Uma decisão liminar do ministro Alexandre de Moraes, do Supremo Tribunal Federal (STF), coloca em xeque revisões salariais feitas em municípios do Paraná desde a entrada em vigor da Lei Complementar (LC) 173, em maio do ano passado. Publicada na semana passada, em 5 de agosto, a decisão de Alexandre de Moraes ocorreu no bojo de uma Reclamação (RLC 48538) proposta pela prefeitura de Paranavaí contra dois acórdãos do Tribunal de Contas do Estado do Paraná (TCE-PR) que permitiram que cidades paranaenses fizessem a revisão salarial do funcionalismo, ao entender que isso não representaria afronta à lei federal de maio de 2020. A LC 173 estabeleceu que estados e municípios em todo país devem cumprir determinadas medidas para que a União assegure dinheiro ao enfrentamento à pandemia do coronavírus. Entre as medidas, uma série de restrições envolvendo despesa com pessoal.
Na linha dos argumentos levados pelo município de Paranavaí (cidade localizada no Noroeste do Paraná), Alexandre de Moraes derrubou os dois acórdãos do TCE, em despacho assinado no último dia 2. Para o ministro do STF, o TCE fez uma interpretação “peculiar” do alcance da lei federal. Procurado pela Gazeta do Povo nesta terça-feira (10), o TCE afirmou que tem entendimento divergente, mas que respeita a decisão do ministro e que vai modificar a orientação às cidades paranaenses (leia mais logo abaixo).
O foco do debate está no inciso primeiro do artigo oitavo da LC 173, que definiu que “União, Estados, Distrito Federal e Municípios afetados pela calamidade pública decorrente da pandemia ficam proibidos, até 31 de dezembro de 2021, de conceder, a qualquer título, vantagem, aumento, reajuste ou adequação de remuneração a membros de Poder ou de órgão, servidores e empregados públicos e militares, exceto quando derivado de sentença judicial transitada em julgado ou de determinação legal anterior à calamidade pública”. Ao analisar o trecho a pedido de municípios do Paraná, o TCE apontou que não se pode confundir “reajuste”, de fato proibido pela LC 173, com a chamada “revisão geral anual” que está prevista no artigo 37 da Constituição Federal.

==============================

#### Faça o seguinte:
1. Na notícia sobre a decisão do STF, qual prefeitura propôs a Reclamação RLC 48538?
2. Dê continuidade à notícia sobre a decisão do STF a partir da última frase apresentada.

==============================

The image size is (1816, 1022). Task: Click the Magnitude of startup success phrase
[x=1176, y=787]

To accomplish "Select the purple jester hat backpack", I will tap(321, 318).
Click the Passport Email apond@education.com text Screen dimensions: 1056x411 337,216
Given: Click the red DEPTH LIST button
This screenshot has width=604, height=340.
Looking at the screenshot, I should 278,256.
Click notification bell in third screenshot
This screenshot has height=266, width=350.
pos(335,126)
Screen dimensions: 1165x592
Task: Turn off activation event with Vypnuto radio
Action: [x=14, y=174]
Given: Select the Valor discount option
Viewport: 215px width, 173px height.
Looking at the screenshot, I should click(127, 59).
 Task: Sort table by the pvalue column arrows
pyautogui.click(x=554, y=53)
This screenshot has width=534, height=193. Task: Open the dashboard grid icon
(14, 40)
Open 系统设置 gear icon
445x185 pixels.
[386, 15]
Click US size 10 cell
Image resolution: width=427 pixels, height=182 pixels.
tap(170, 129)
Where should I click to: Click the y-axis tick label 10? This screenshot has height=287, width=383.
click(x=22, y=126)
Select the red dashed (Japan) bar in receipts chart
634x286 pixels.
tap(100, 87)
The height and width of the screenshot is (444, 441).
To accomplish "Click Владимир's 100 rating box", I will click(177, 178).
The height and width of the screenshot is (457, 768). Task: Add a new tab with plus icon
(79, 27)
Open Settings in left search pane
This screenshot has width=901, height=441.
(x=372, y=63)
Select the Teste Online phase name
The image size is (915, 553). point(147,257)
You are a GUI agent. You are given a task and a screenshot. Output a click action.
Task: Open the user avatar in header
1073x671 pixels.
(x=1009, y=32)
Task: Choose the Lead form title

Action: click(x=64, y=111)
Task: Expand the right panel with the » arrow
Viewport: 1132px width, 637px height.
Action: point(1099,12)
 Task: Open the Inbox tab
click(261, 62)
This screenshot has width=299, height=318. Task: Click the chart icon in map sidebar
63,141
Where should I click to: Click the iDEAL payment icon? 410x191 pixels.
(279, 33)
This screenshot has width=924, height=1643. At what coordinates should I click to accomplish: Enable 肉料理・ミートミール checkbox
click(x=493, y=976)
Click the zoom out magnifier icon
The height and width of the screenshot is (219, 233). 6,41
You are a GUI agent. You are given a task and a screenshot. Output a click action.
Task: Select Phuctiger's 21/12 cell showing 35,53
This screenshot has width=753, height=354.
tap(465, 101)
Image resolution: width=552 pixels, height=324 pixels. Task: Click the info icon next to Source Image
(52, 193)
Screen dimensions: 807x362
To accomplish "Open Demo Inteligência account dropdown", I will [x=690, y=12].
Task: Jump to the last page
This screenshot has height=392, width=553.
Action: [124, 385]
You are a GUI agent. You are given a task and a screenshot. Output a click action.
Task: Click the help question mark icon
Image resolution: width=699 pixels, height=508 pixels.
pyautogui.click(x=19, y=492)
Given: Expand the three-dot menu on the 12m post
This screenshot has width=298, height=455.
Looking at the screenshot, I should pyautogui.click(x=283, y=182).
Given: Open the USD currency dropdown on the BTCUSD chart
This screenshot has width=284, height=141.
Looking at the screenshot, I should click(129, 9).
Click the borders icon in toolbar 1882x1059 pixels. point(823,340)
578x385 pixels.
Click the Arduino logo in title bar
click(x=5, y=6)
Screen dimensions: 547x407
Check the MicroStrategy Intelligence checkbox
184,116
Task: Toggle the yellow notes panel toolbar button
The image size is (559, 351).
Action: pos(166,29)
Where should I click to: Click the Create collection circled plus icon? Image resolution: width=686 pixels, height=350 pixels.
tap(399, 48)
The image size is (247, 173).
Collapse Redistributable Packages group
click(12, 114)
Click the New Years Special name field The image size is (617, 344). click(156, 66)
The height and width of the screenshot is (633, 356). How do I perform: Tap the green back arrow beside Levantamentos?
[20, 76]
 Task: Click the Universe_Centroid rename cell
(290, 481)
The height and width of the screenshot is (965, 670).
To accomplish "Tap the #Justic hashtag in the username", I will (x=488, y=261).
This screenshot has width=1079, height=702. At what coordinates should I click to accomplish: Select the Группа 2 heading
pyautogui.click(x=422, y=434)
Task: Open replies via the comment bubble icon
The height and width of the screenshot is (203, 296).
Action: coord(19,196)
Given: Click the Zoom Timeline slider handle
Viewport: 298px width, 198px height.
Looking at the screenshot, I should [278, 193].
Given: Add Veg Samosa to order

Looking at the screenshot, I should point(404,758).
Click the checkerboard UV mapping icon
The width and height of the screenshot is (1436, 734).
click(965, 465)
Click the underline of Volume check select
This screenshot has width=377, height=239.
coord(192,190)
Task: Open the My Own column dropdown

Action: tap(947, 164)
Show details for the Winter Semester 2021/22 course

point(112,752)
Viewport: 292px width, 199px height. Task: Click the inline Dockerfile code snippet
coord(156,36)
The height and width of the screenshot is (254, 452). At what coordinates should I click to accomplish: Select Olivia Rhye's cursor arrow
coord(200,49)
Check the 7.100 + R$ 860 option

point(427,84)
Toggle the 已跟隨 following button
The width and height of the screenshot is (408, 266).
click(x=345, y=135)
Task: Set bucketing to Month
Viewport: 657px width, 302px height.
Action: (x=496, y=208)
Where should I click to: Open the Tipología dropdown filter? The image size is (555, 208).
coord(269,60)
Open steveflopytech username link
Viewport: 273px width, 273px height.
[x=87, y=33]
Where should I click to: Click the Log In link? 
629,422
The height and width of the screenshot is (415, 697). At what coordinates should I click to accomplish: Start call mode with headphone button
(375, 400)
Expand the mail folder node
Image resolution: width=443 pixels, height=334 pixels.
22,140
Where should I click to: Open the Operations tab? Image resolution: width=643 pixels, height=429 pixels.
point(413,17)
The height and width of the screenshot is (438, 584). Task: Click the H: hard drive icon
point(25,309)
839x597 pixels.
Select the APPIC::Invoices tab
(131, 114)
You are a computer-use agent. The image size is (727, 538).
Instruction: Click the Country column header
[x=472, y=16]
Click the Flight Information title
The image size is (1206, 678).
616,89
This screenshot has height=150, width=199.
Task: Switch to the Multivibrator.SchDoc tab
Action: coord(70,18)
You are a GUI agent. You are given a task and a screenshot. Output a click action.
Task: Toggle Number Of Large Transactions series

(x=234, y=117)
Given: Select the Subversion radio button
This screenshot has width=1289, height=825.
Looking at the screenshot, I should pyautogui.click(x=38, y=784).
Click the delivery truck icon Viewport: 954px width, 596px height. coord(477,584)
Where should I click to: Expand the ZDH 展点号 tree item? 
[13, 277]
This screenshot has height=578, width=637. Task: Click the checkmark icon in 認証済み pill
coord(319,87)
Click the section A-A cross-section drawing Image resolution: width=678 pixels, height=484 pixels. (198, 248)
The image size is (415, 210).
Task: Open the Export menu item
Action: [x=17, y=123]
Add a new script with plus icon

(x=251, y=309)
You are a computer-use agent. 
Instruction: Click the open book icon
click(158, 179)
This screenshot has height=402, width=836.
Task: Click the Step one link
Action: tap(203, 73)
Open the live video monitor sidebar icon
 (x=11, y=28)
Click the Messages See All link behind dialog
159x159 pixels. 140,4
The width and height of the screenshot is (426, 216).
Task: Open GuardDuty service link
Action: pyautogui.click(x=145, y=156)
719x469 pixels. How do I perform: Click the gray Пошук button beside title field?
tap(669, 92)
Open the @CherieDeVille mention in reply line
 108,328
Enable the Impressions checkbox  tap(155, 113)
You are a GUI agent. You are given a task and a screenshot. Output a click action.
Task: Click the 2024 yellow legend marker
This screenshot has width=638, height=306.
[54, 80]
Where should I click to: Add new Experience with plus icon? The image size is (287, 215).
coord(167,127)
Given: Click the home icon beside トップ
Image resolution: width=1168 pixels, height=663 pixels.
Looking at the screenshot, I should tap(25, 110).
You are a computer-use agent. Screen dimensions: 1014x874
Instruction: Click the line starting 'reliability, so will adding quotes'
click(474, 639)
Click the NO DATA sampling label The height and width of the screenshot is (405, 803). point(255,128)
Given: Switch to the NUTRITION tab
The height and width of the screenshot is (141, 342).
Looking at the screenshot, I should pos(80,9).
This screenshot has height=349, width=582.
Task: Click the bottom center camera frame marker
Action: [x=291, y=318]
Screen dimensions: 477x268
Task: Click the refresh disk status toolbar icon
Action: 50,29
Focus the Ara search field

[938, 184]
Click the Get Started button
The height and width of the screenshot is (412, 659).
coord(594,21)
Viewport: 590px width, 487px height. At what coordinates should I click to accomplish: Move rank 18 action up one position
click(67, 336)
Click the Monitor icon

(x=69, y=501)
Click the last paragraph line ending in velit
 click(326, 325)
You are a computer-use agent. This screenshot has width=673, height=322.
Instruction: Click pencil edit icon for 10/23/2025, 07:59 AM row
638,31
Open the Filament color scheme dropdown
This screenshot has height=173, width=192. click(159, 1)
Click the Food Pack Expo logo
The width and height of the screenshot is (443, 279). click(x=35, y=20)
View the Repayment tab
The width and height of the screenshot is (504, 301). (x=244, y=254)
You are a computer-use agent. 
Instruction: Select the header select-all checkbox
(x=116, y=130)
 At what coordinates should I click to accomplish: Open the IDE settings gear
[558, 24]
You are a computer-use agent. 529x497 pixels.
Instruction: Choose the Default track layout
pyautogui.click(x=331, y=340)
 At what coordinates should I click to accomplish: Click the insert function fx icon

==============================

#### Respostas em ordem:
1. A prefeitura de Paranavaí.

2.
No entendimento do conselheiro Artagão de Mattos Leão, relator do caso no TCE, a revisão geral anual “não gera ganho remuneratório real, mas apenas promove a recomposição da perda inflacionária frente à instabilidade da moeda”. Assim, segundo ele, o artigo oitavo da LC 173 “não veda a recomposição inflacionária”. A posição de Mattos Leão, a mesma do Ministério Público de Contas do Paraná, foi seguida por unanimidade pelos demais conselheiros do TCE-PR, gerando os acórdãos 447230/2020 e 96972/2021. Os dois documentos, agora derrubados pelo ministro do STF, já serviram de base para os municípios paranaenses adotarem revisões salariais.
O município de Paranavaí foi ao STF para contestar os acórdãos do TCE através de uma Reclamação protocolada em julho. Nela, a prefeitura destaca que o STF já de se debruçou sobre a LC 173, no julgamento de duas ações diretas de inconstitucionalidade (ADIs 6450 e 6525), em março deste ano. No julgamento das ADIs, os ministros compreendem que a LC 173 de fato prevê a vedação à revisão geral ao funcionalismo e consideram que isso é constitucional.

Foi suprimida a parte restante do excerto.